| TASK DIRECTIONS |
Leaving out all pictures, repeat exactly the lines from the one that holds "Advanced Reply (1256, 1569)" to the last line of the entries below.

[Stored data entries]
=== Section Start ===

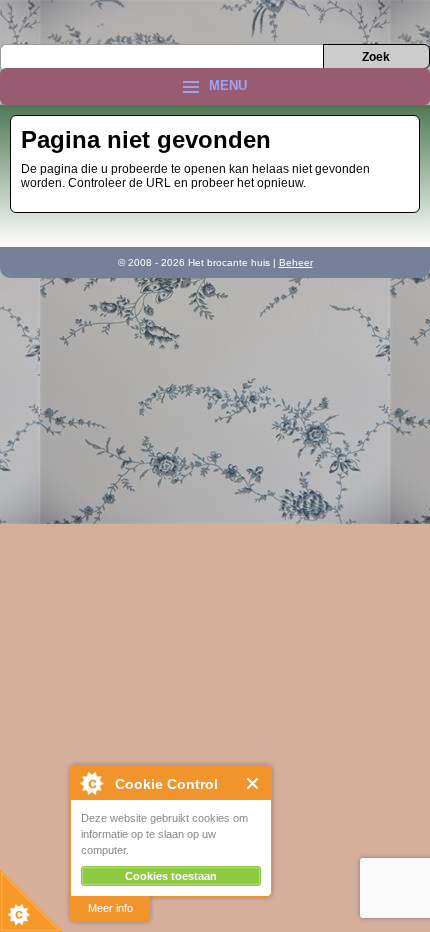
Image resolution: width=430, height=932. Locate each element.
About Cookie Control (91, 783)
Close (253, 783)
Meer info (110, 908)
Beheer (296, 262)
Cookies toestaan (171, 876)
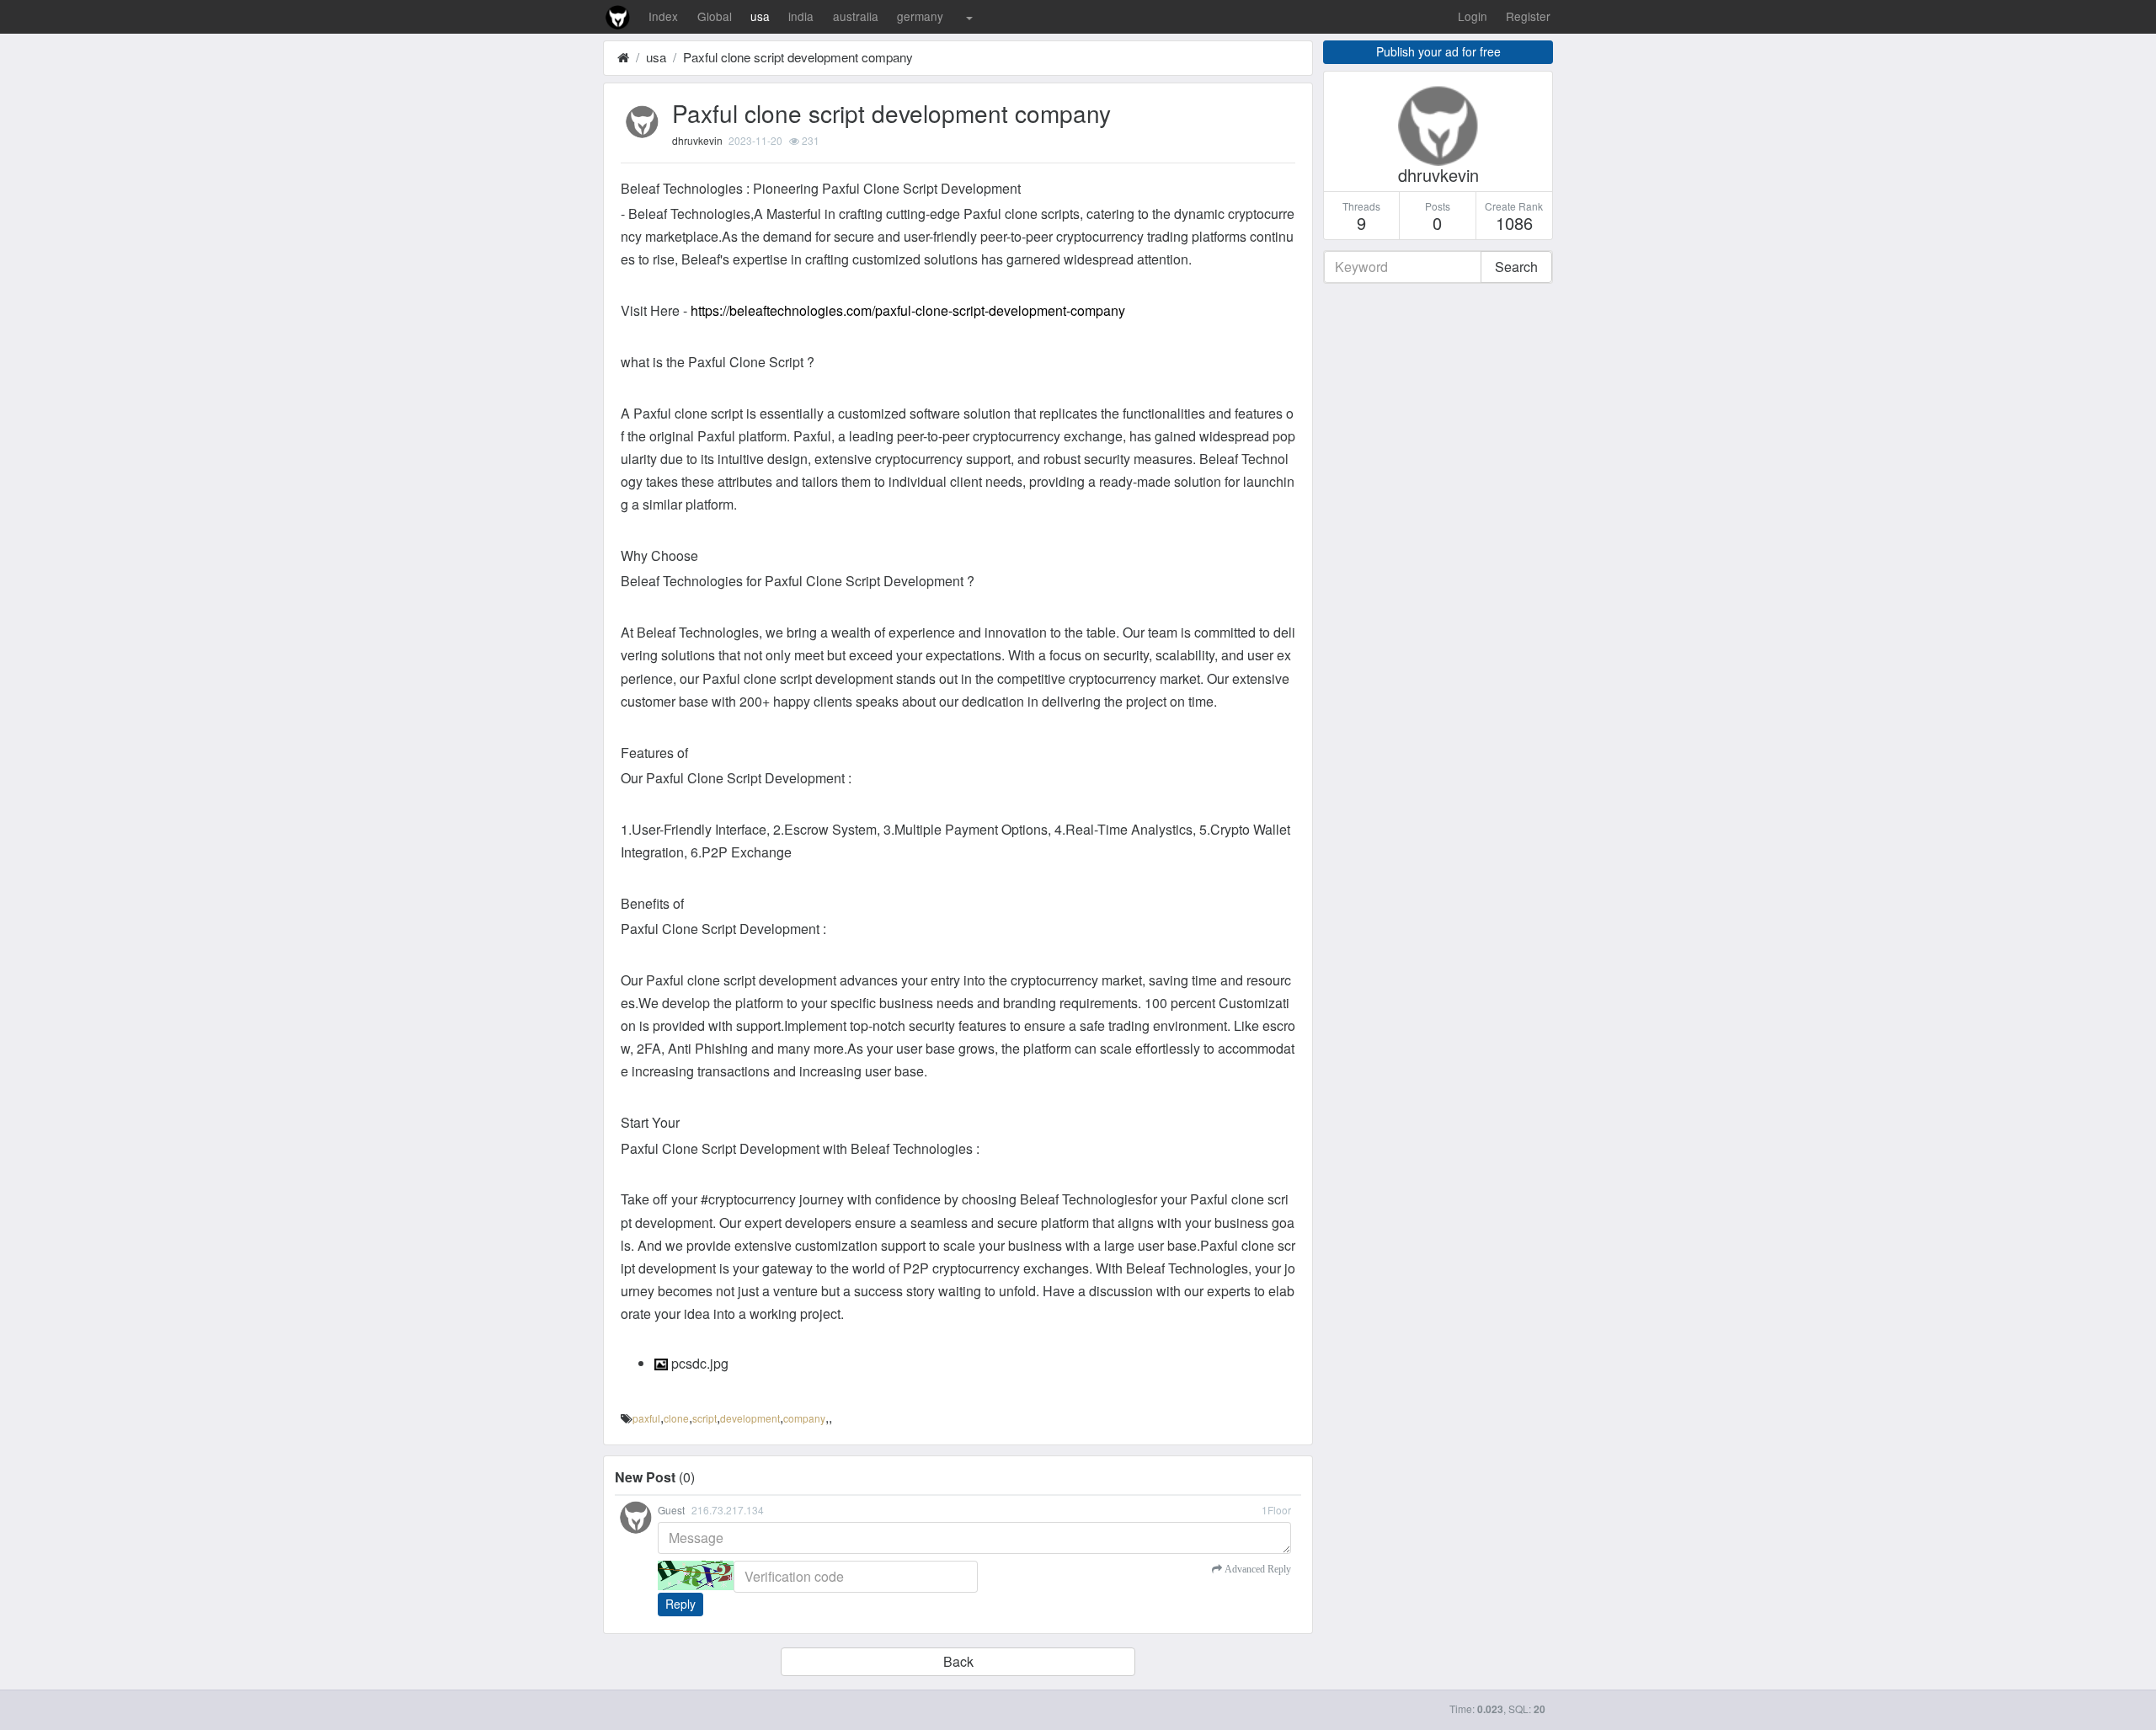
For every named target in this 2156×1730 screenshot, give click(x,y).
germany (920, 16)
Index (663, 16)
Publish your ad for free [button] (1438, 51)
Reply (680, 1603)
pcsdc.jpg (698, 1363)
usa (760, 16)
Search (1516, 266)
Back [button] (958, 1661)
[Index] (623, 57)
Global (714, 16)
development (750, 1418)
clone (676, 1418)
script (704, 1418)
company (804, 1418)
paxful (646, 1418)
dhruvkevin (697, 140)
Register (1528, 16)
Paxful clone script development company (798, 57)
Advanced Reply (1256, 1569)
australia (855, 16)
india (801, 16)
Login (1472, 16)
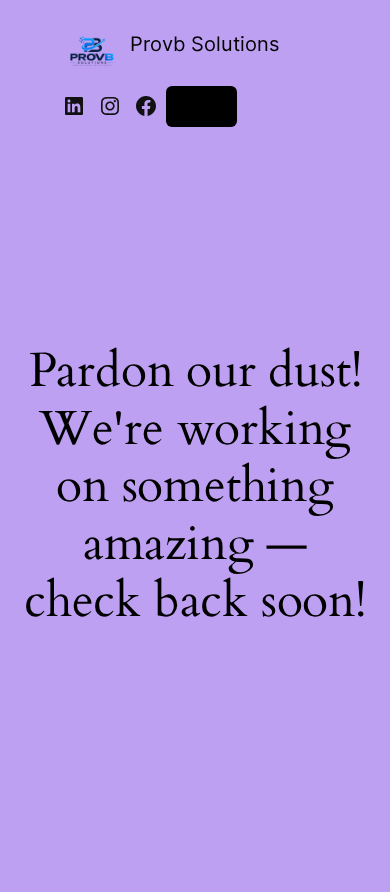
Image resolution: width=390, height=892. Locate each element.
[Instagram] (110, 106)
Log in (201, 105)
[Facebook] (146, 106)
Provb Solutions (204, 44)
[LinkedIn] (74, 106)
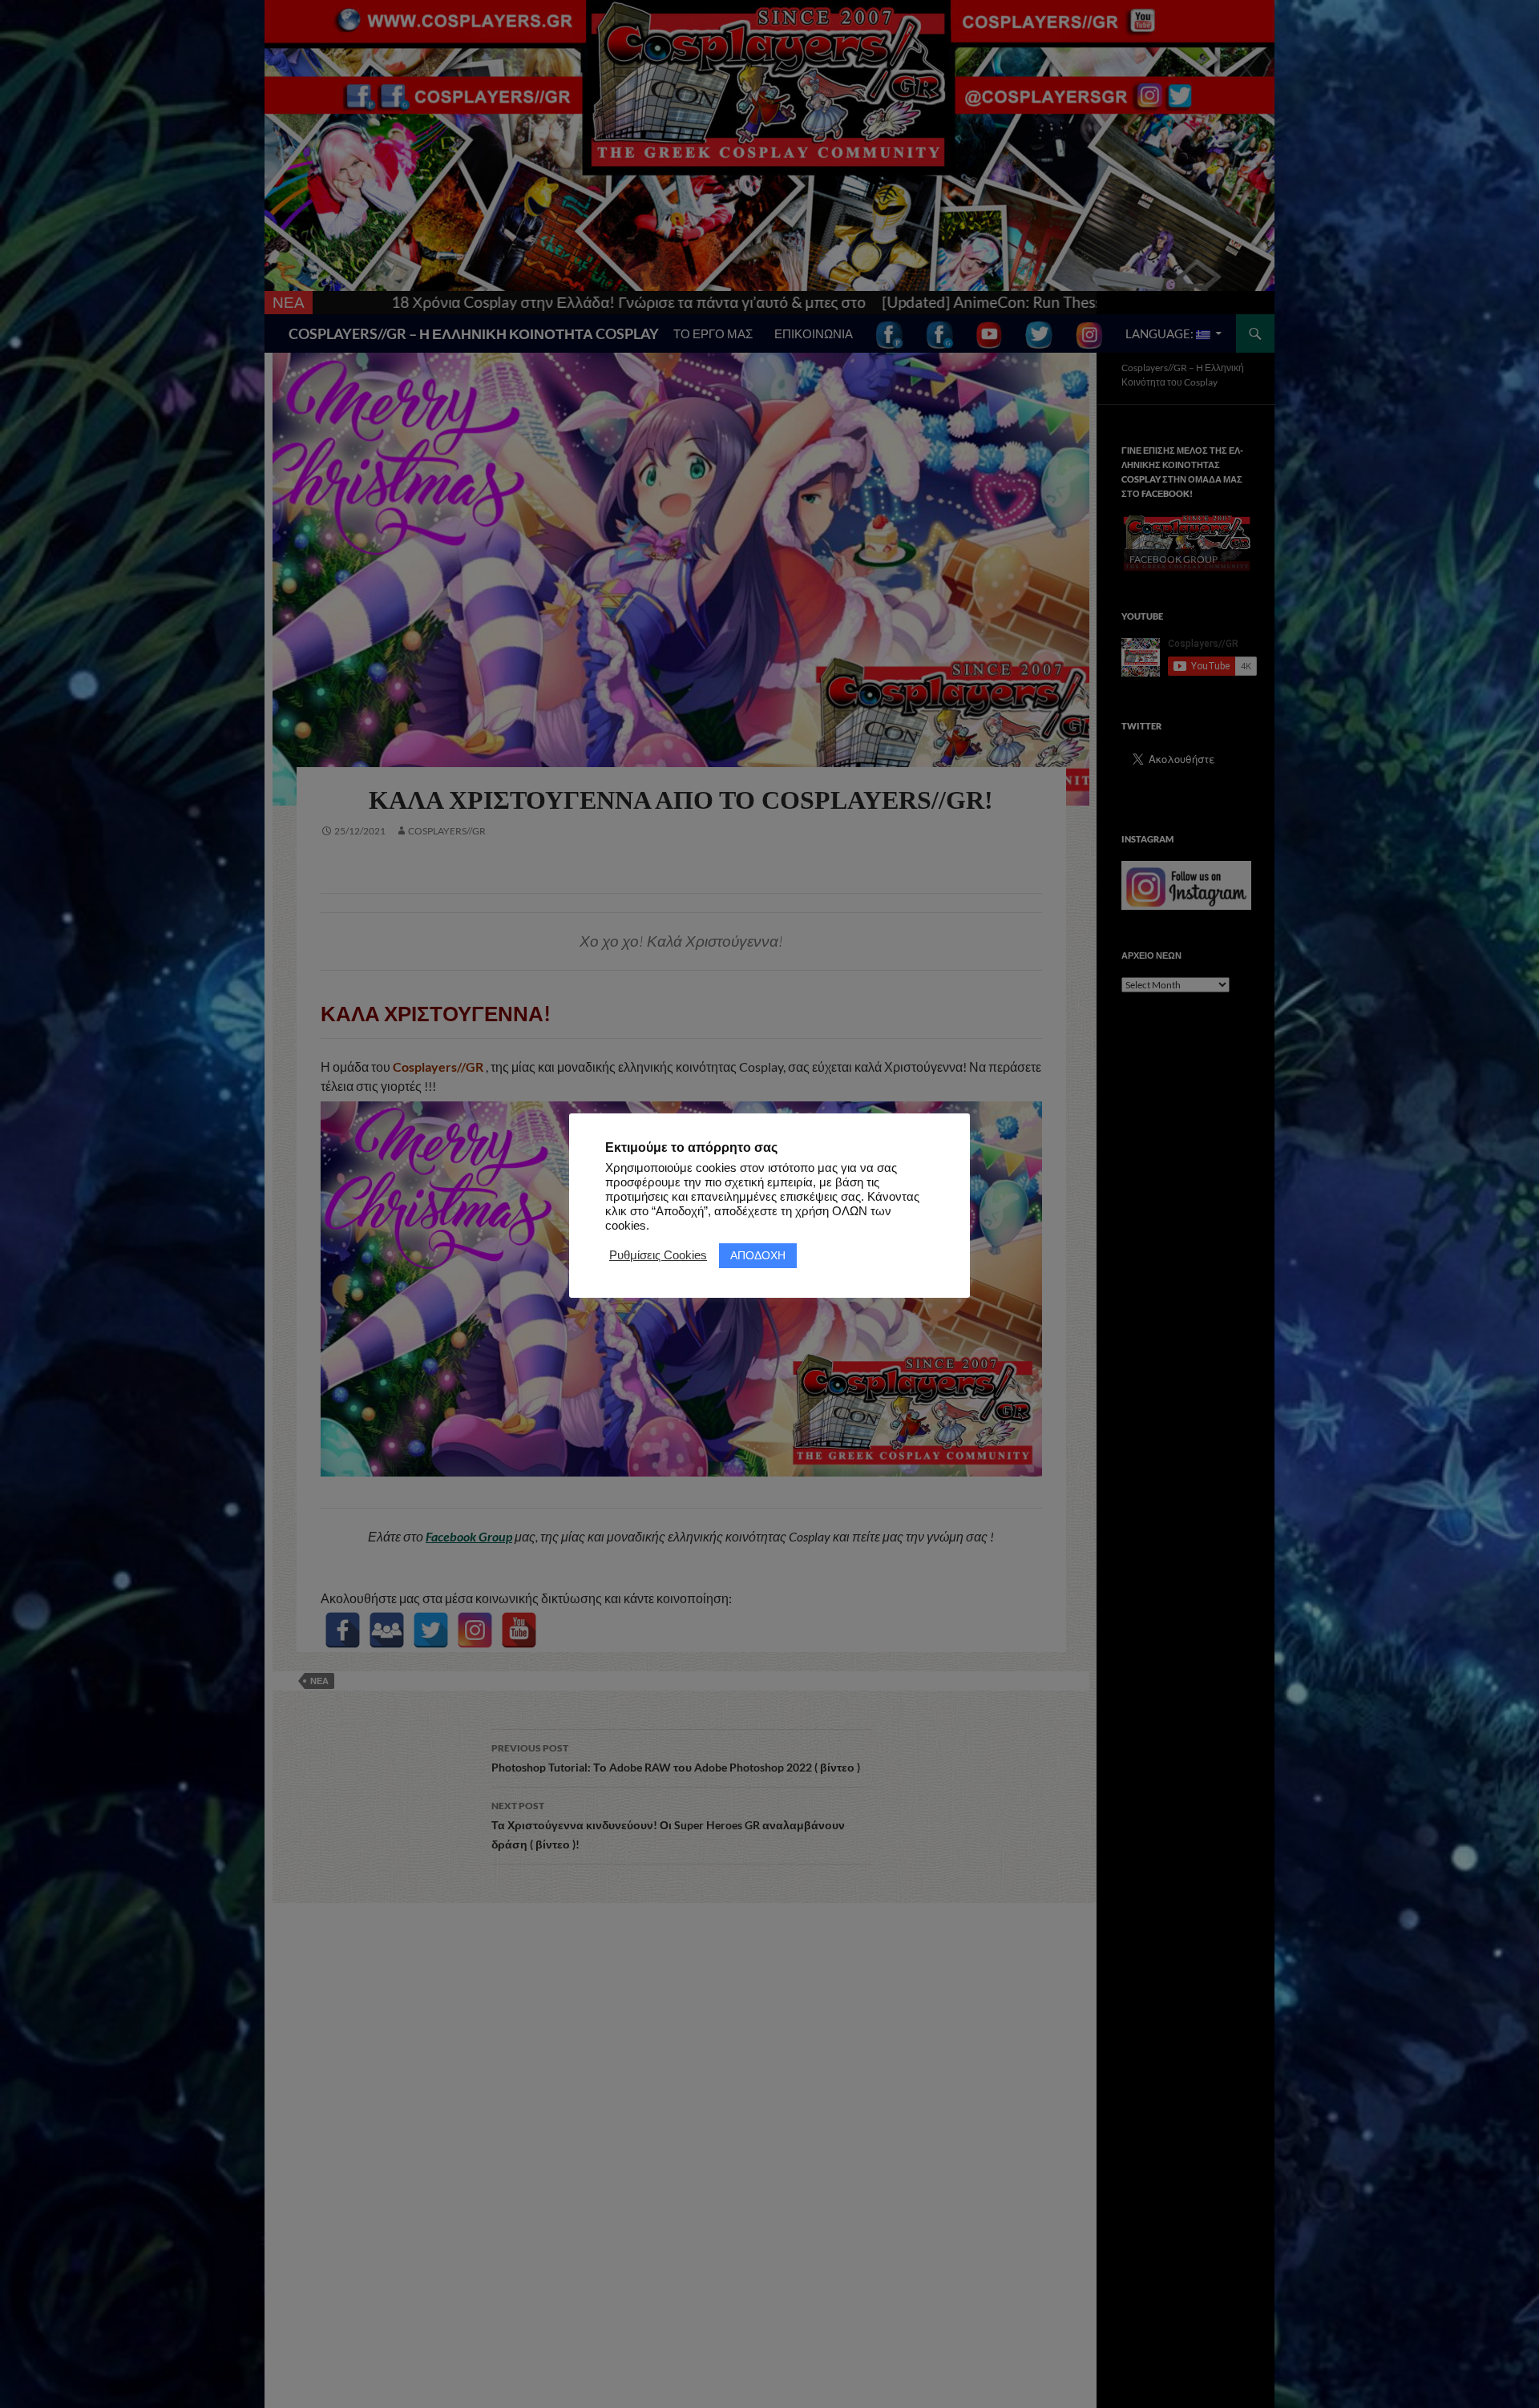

=== Section End ===

| ANSWER FOR THE TASK |
Advanced Reply (1256, 1569)
australia (855, 16)
india (801, 16)
Login (1472, 16)
Image resolution: width=390, height=892. Locate each element.
[Instagram] (110, 106)
Log in (201, 105)
[Facebook] (146, 106)
Provb Solutions (204, 44)
[LinkedIn] (74, 106)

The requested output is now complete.